EXTRACTED MATERIAL →
>>>>>

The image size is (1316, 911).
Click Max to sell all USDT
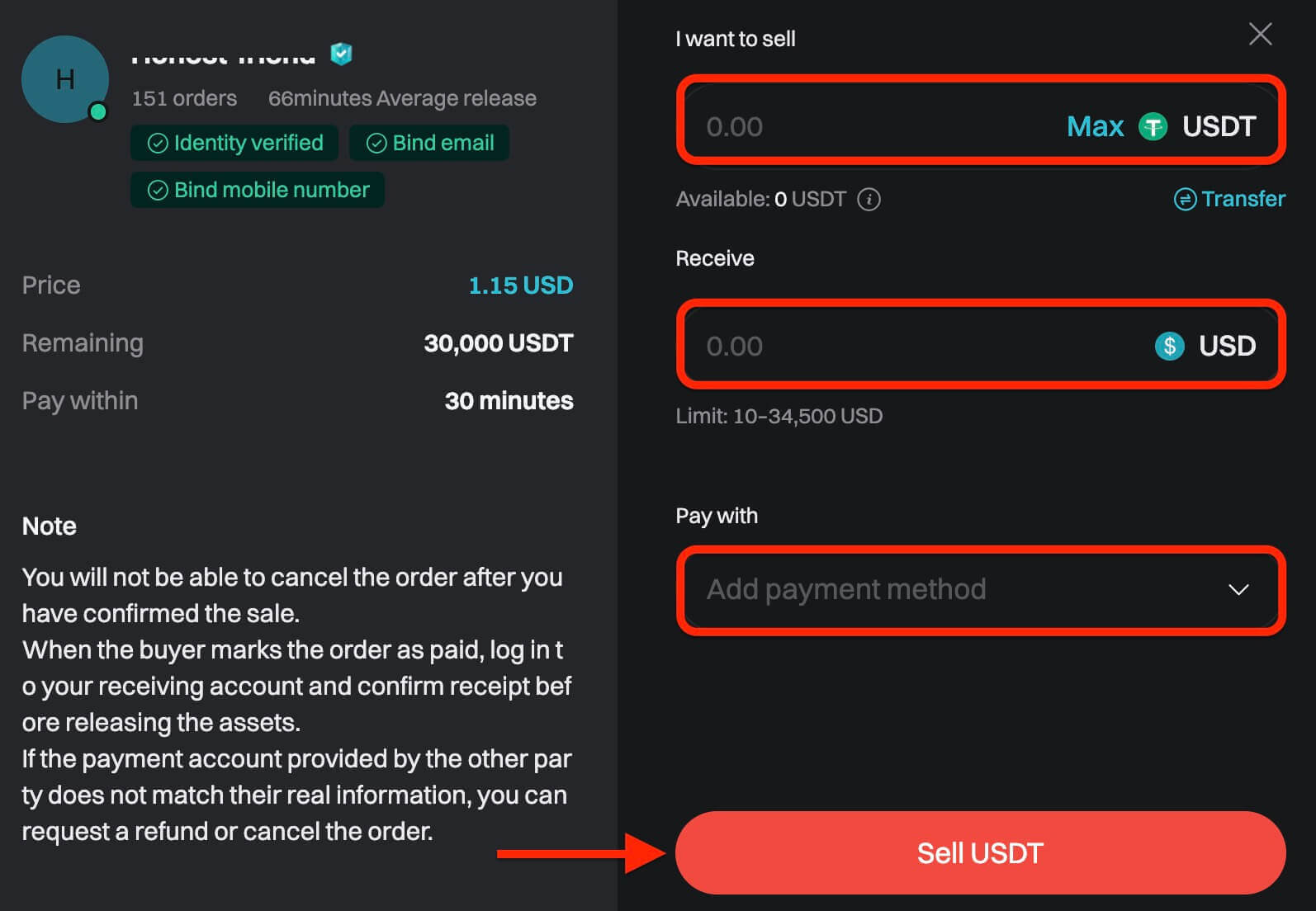1095,127
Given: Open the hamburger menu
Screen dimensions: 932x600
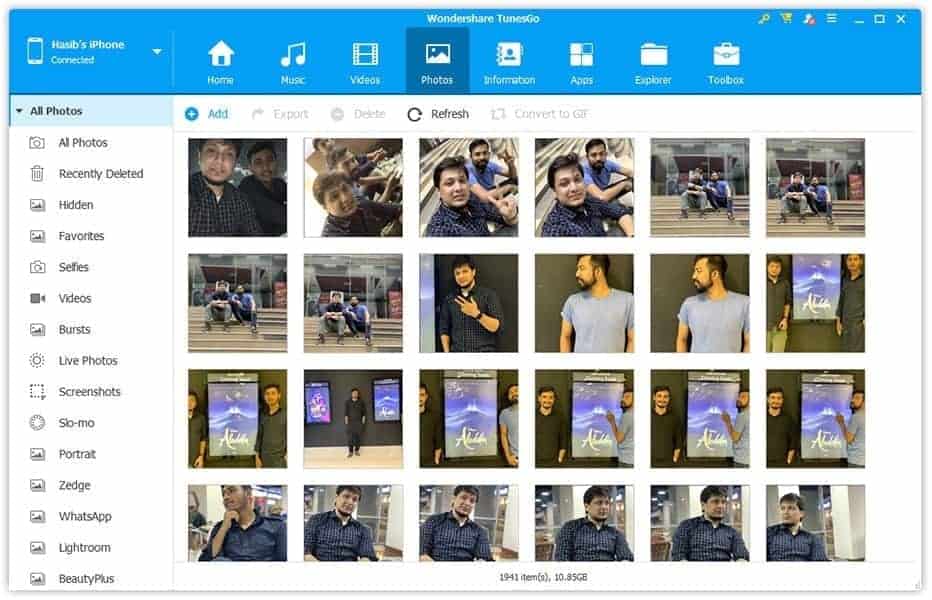Looking at the screenshot, I should click(833, 18).
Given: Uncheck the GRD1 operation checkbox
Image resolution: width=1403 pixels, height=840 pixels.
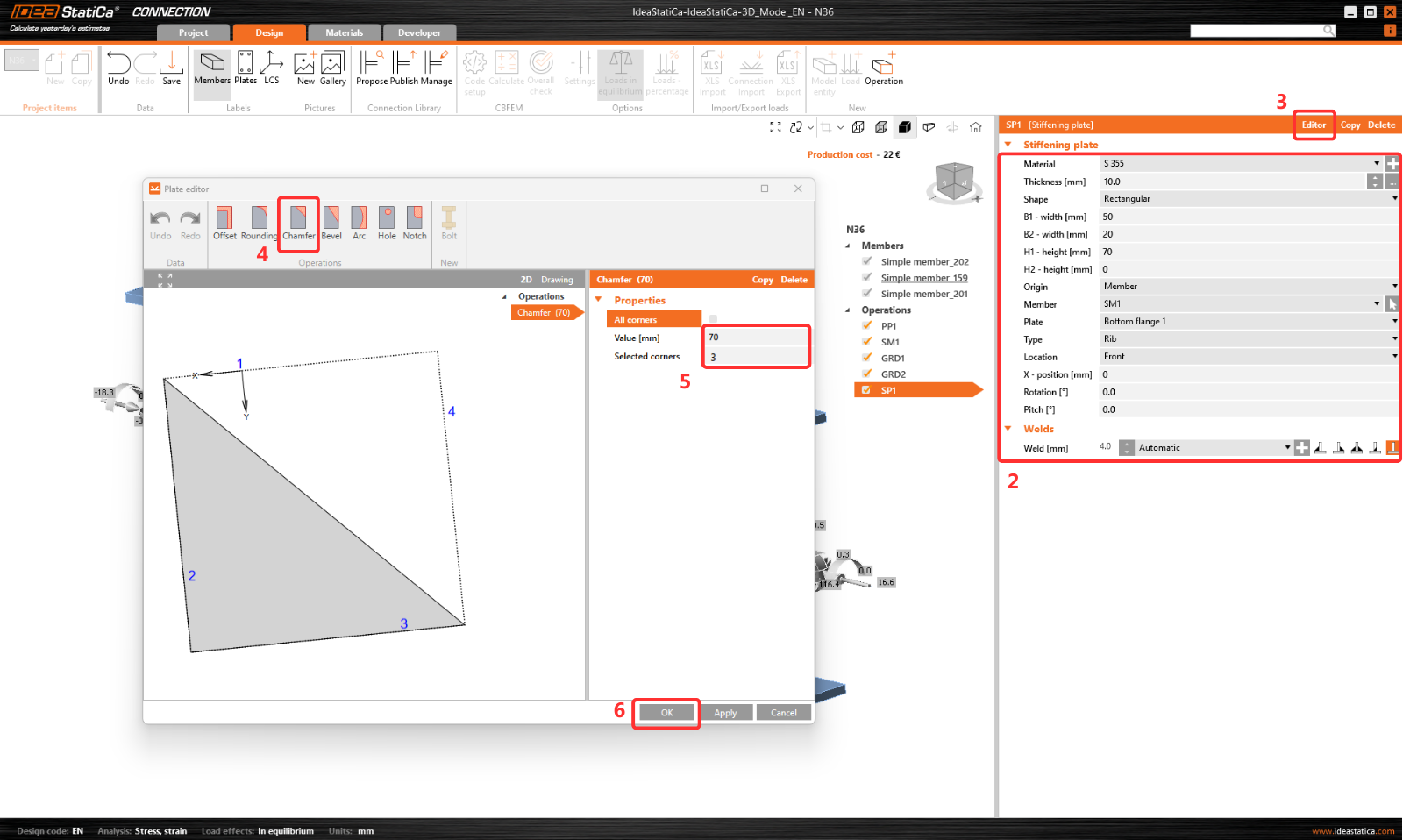Looking at the screenshot, I should [x=867, y=358].
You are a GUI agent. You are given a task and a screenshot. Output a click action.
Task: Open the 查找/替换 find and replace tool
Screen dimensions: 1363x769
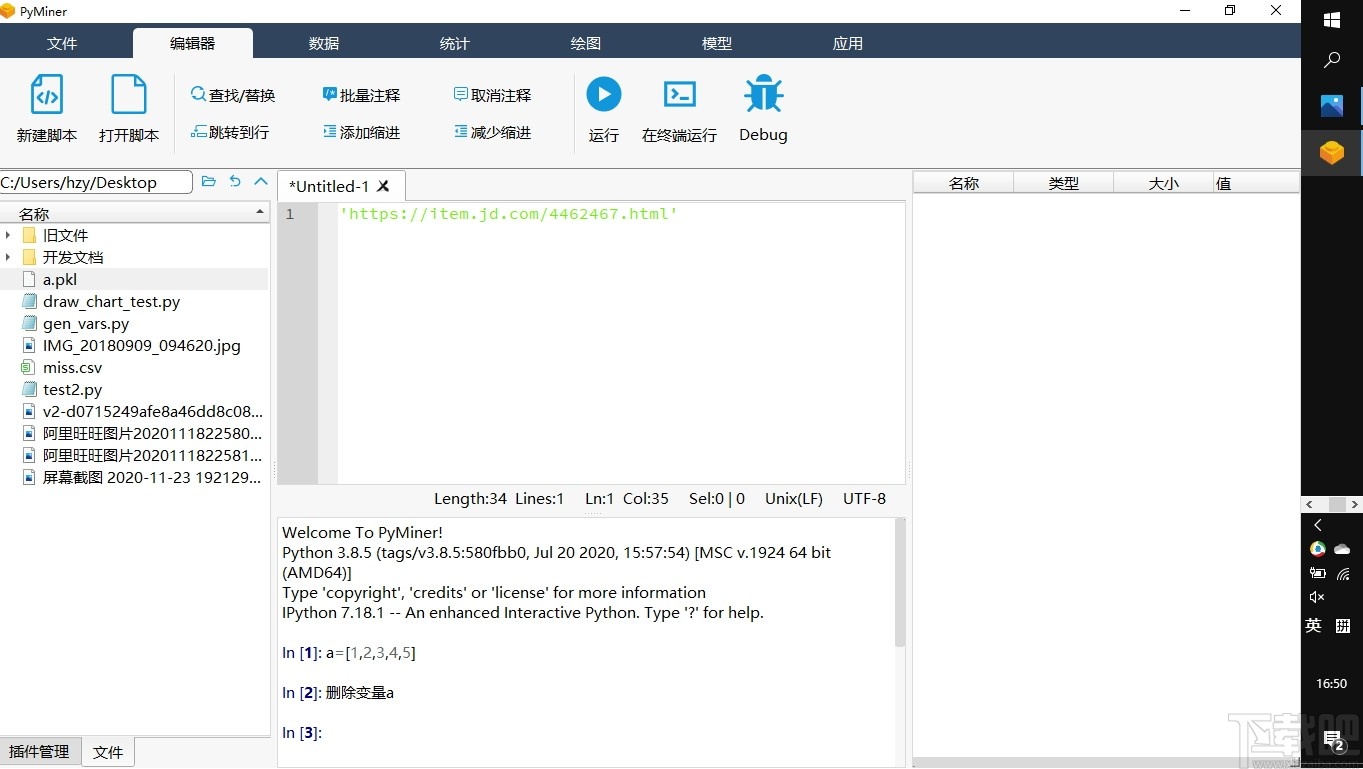(233, 94)
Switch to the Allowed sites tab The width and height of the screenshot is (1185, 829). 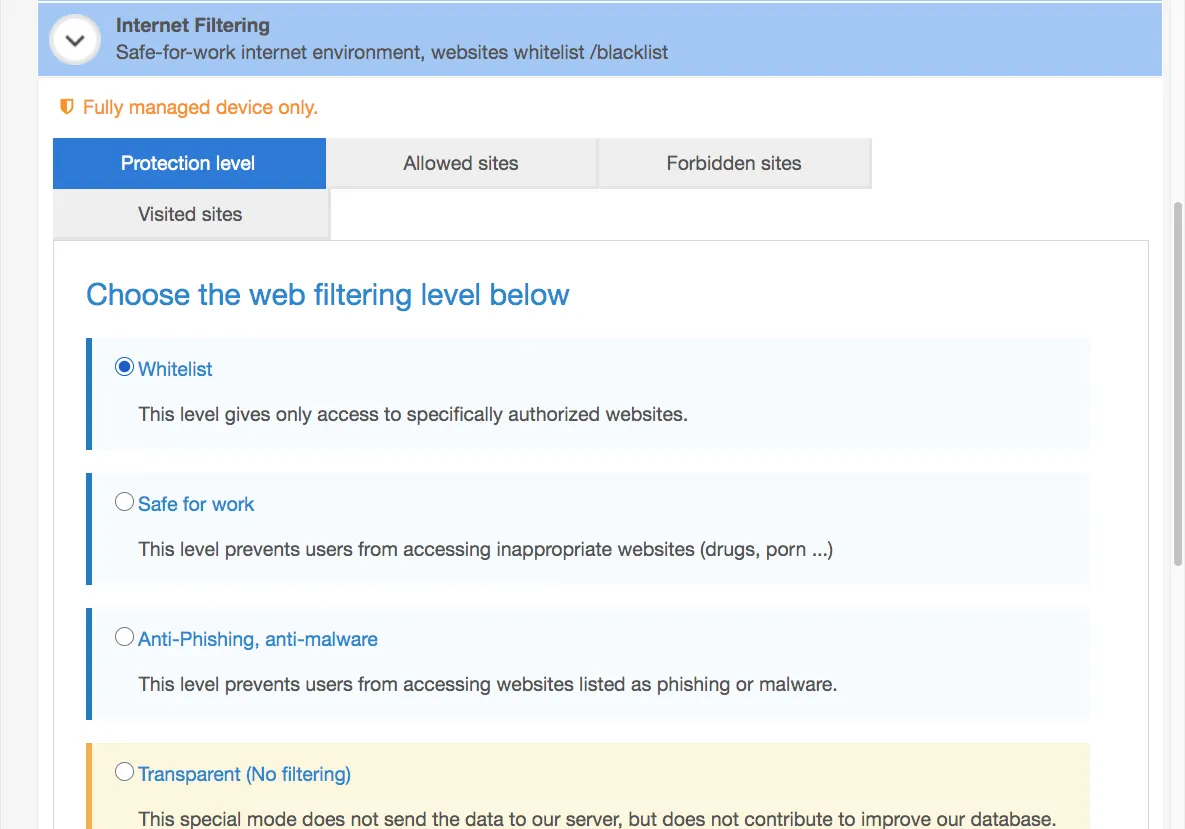coord(461,163)
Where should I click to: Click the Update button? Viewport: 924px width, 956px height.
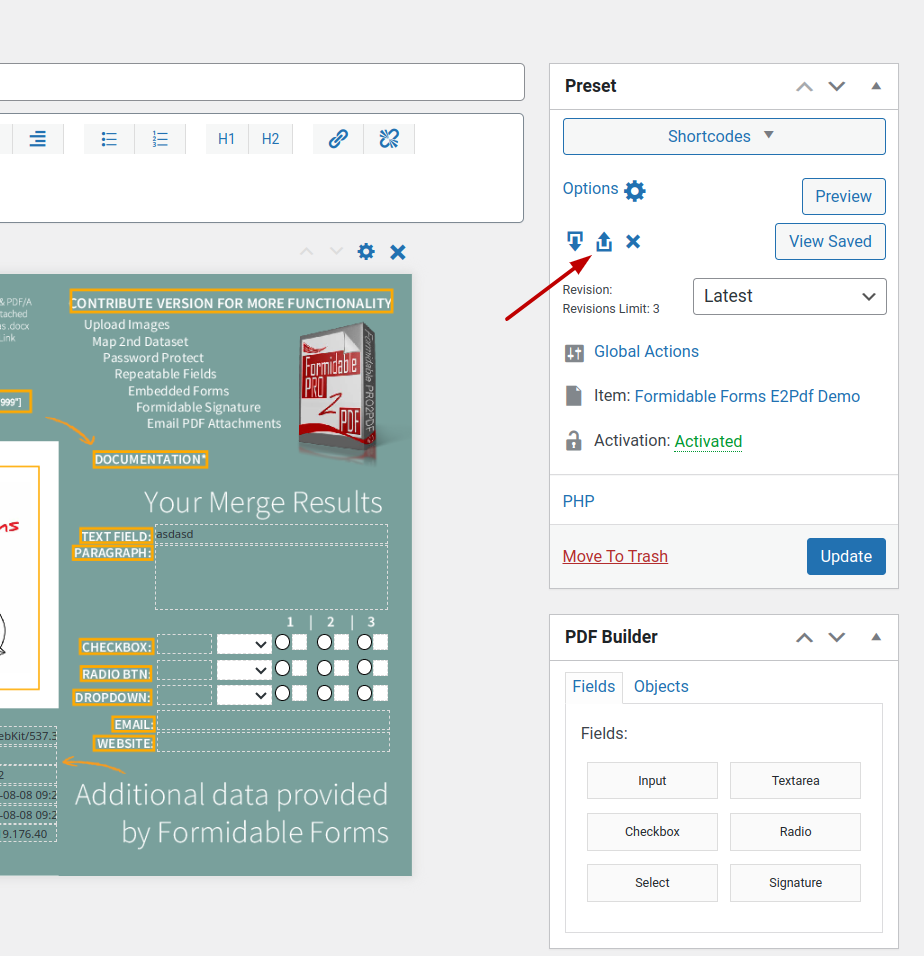[846, 557]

<<<<<

WHAT THE TASK ASKS → Rewrite the records from the start through the line that contains "Looking at the screenshot, I should [x=867, y=358].", with "hamburger menu" swapped for "navigation menu" and nothing else changed. Leave the pictures out.

OUTPUT BELOW →
The image size is (1316, 911).
Click Max to sell all USDT
1095,127
Given: Open the navigation menu
Screen dimensions: 932x600
Looking at the screenshot, I should click(833, 18).
Given: Uncheck the GRD1 operation checkbox
Image resolution: width=1403 pixels, height=840 pixels.
Looking at the screenshot, I should [x=867, y=358].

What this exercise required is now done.